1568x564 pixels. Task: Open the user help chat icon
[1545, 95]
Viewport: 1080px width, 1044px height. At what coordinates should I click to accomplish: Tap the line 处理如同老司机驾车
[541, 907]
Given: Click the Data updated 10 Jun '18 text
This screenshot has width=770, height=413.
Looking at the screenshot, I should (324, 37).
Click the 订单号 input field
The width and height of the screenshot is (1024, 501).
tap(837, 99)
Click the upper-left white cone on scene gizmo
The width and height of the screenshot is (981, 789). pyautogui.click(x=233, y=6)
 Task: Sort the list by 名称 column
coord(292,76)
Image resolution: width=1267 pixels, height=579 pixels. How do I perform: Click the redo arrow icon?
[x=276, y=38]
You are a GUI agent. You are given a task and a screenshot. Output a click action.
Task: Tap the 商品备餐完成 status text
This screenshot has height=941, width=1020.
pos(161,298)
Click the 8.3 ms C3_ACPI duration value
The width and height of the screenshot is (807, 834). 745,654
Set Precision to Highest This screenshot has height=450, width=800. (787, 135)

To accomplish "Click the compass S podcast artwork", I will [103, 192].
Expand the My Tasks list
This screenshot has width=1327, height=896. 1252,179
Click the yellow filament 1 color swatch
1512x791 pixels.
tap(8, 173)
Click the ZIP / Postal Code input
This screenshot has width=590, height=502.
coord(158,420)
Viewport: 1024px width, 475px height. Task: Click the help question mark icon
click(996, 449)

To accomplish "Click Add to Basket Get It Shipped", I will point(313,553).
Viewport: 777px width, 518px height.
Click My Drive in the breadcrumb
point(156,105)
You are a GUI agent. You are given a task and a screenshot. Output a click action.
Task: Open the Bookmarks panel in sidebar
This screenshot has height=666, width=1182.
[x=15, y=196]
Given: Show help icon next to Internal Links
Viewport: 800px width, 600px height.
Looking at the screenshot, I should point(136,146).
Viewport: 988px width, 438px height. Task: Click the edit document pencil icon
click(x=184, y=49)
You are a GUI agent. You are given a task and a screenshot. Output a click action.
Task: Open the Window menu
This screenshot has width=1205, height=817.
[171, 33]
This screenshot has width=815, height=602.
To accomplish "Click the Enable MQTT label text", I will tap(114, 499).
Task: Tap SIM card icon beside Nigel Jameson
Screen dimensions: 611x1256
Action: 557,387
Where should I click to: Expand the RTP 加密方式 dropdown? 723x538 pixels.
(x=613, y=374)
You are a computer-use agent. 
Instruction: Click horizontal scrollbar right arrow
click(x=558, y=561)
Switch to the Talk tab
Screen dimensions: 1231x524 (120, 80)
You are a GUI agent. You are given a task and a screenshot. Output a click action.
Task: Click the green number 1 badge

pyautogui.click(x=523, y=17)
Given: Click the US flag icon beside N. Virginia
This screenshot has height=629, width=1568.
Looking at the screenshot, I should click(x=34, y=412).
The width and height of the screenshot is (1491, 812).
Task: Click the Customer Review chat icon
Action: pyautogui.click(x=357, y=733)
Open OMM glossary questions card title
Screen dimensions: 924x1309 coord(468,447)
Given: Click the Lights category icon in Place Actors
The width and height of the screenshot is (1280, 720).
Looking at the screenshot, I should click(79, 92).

- - - - -

→ What the exercise asks: From beginning to end, the data must be duplicated exactly.

→ Reply:
1568x564 pixels. Task: Open the user help chat icon
[1545, 95]
Viewport: 1080px width, 1044px height. At what coordinates should I click to accomplish: Tap the line 处理如同老司机驾车
[541, 907]
Given: Click the Data updated 10 Jun '18 text
This screenshot has width=770, height=413.
Looking at the screenshot, I should (324, 37).
Click the 订单号 input field
The width and height of the screenshot is (1024, 501).
tap(837, 99)
Click the upper-left white cone on scene gizmo
The width and height of the screenshot is (981, 789). pyautogui.click(x=233, y=6)
 Task: Sort the list by 名称 column
coord(292,76)
Image resolution: width=1267 pixels, height=579 pixels. How do I perform: Click the redo arrow icon?
[x=276, y=38]
You are a GUI agent. You are given a task and a screenshot. Output a click action.
Task: Tap the 商品备餐完成 status text
This screenshot has height=941, width=1020.
pos(161,298)
Click the 8.3 ms C3_ACPI duration value
The width and height of the screenshot is (807, 834). 745,654
Set Precision to Highest This screenshot has height=450, width=800. (787, 135)

To accomplish "Click the compass S podcast artwork", I will [103, 192].
Expand the My Tasks list
This screenshot has width=1327, height=896. 1252,179
Click the yellow filament 1 color swatch
1512x791 pixels.
tap(8, 173)
Click the ZIP / Postal Code input
This screenshot has width=590, height=502.
coord(158,420)
Viewport: 1024px width, 475px height. Task: Click the help question mark icon
click(996, 449)

To accomplish "Click Add to Basket Get It Shipped", I will point(313,553).
Viewport: 777px width, 518px height.
Click My Drive in the breadcrumb
point(156,105)
You are a GUI agent. You are given a task and a screenshot. Output a click action.
Task: Open the Bookmarks panel in sidebar
This screenshot has height=666, width=1182.
[x=15, y=196]
Given: Show help icon next to Internal Links
Viewport: 800px width, 600px height.
Looking at the screenshot, I should point(136,146).
Viewport: 988px width, 438px height. Task: Click the edit document pencil icon
click(x=184, y=49)
You are a GUI agent. You are given a task and a screenshot. Output a click action.
Task: Open the Window menu
This screenshot has width=1205, height=817.
[171, 33]
This screenshot has width=815, height=602.
To accomplish "Click the Enable MQTT label text", I will tap(114, 499).
Task: Tap SIM card icon beside Nigel Jameson
Screen dimensions: 611x1256
Action: 557,387
Where should I click to: Expand the RTP 加密方式 dropdown? 723x538 pixels.
(x=613, y=374)
You are a computer-use agent. 
Instruction: Click horizontal scrollbar right arrow
click(x=558, y=561)
Switch to the Talk tab
Screen dimensions: 1231x524 (120, 80)
You are a GUI agent. You are given a task and a screenshot. Output a click action.
Task: Click the green number 1 badge

pyautogui.click(x=523, y=17)
Given: Click the US flag icon beside N. Virginia
This screenshot has height=629, width=1568.
Looking at the screenshot, I should click(x=34, y=412).
The width and height of the screenshot is (1491, 812).
Task: Click the Customer Review chat icon
Action: pyautogui.click(x=357, y=733)
Open OMM glossary questions card title
Screen dimensions: 924x1309 coord(468,447)
Given: Click the Lights category icon in Place Actors
The width and height of the screenshot is (1280, 720).
Looking at the screenshot, I should click(79, 92).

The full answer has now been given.